Reliability of signal transmission in stochastic nerve axon equations

TL;DR

This paper develops a statistical method to estimate the probabilities of spontaneous activity and propagation failure in stochastic nerve axon models, using membrane potential integrals and linearization techniques.

Contribution

It introduces a novel estimator based on membrane potential integrals and provides an analytical approximation for failure probabilities in conductance-based neuronal models.

Findings

The integral of membrane potential effectively detects activity and failure.

Analytical expressions approximate probabilities using linear stochastic differential equations.
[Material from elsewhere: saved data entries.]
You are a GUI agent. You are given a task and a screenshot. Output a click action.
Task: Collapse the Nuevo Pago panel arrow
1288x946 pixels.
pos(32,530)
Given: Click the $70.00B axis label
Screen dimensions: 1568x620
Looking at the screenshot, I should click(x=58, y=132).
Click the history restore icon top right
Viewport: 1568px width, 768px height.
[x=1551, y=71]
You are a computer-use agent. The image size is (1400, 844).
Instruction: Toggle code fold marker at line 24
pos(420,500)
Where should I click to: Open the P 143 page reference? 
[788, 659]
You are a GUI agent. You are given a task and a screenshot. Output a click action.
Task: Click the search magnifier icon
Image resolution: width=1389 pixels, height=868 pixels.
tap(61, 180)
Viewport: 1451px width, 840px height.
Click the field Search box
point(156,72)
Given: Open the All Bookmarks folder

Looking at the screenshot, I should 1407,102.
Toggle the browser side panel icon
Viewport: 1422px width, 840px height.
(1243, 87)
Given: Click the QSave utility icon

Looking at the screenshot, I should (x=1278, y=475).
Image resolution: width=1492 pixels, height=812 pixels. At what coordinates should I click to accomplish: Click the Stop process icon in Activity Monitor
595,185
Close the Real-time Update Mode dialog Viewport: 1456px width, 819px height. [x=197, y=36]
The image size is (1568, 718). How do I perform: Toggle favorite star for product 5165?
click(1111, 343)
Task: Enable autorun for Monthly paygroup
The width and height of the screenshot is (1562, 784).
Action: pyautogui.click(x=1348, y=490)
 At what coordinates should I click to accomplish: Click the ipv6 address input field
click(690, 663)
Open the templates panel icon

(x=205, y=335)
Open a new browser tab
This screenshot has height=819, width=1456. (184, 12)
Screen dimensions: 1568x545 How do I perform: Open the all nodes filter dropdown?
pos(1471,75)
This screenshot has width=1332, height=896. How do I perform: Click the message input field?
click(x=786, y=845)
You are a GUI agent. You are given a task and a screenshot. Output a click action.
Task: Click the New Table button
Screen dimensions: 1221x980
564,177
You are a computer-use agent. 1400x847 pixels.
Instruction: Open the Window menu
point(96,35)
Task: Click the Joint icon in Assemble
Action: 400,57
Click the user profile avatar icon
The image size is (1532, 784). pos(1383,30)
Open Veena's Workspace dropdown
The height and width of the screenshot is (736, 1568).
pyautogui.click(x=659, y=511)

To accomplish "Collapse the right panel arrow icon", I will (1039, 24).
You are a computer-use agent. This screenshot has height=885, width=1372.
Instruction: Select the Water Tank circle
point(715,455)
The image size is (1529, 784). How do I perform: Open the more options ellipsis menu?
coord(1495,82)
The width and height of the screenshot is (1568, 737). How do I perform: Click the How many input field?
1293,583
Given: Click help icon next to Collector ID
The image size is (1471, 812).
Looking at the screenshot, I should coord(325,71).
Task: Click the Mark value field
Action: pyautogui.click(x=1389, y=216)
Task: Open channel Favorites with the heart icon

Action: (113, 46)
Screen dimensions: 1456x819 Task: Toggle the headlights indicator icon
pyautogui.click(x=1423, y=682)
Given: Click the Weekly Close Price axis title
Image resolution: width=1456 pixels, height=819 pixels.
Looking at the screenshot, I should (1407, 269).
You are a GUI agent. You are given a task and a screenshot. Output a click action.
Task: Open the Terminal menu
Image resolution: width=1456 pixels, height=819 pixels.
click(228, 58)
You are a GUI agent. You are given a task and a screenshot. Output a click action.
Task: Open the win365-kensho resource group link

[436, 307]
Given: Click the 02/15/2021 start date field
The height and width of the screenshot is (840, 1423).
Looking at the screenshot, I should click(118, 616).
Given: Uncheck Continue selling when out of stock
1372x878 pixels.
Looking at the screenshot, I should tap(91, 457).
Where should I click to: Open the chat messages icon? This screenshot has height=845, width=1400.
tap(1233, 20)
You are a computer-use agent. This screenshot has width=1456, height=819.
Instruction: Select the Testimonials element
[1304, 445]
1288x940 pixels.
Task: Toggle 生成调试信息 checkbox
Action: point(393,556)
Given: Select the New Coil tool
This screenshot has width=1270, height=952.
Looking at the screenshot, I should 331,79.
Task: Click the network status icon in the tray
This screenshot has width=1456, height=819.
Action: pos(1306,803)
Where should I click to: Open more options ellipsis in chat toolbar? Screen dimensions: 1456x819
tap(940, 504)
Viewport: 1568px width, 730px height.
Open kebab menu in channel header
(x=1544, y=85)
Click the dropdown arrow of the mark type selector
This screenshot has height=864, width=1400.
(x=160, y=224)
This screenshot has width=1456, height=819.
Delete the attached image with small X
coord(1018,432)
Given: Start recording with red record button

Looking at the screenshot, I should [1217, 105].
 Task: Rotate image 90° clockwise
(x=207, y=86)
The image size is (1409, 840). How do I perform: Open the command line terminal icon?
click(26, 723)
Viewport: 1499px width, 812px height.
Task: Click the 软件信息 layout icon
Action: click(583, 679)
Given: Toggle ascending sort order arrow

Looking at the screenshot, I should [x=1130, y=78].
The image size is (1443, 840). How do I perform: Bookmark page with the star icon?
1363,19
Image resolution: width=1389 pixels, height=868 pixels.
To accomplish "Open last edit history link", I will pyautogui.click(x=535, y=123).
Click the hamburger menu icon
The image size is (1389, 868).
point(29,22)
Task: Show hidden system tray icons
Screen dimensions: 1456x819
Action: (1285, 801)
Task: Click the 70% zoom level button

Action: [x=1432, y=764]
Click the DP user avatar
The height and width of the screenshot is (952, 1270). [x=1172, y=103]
Numerical results validate the approximation for Hodgkin-Huxley models.

Abstract

We introduce a method for computing probabilities for spontaneous activity and propagation fail- ure of the action potential in spatially extended, conductance-based neuronal models subject to channel noise, based on statistical properties of the membrane potential. We compare different estimators with respect to the quality of detection, computational costs and robustness and propose the integral of the membrane potential along the axon as an appropriate estimator to detect both spontaneous activity and propagation failure. Performing a model reduction we achieve a simplified analytical expression based on the linearization at the resting potential (resp. the traveling action potential). This allows to approximate the probabilities for spontaneous activity and propagation failure in terms of (classical) hitting probabilities of one-dimensional linear stochastic differential equations. The quality of the approximation with respect to the noise amplitude is discussed and illustrated with numerical results for the spatially extended Hodgkin-Huxley.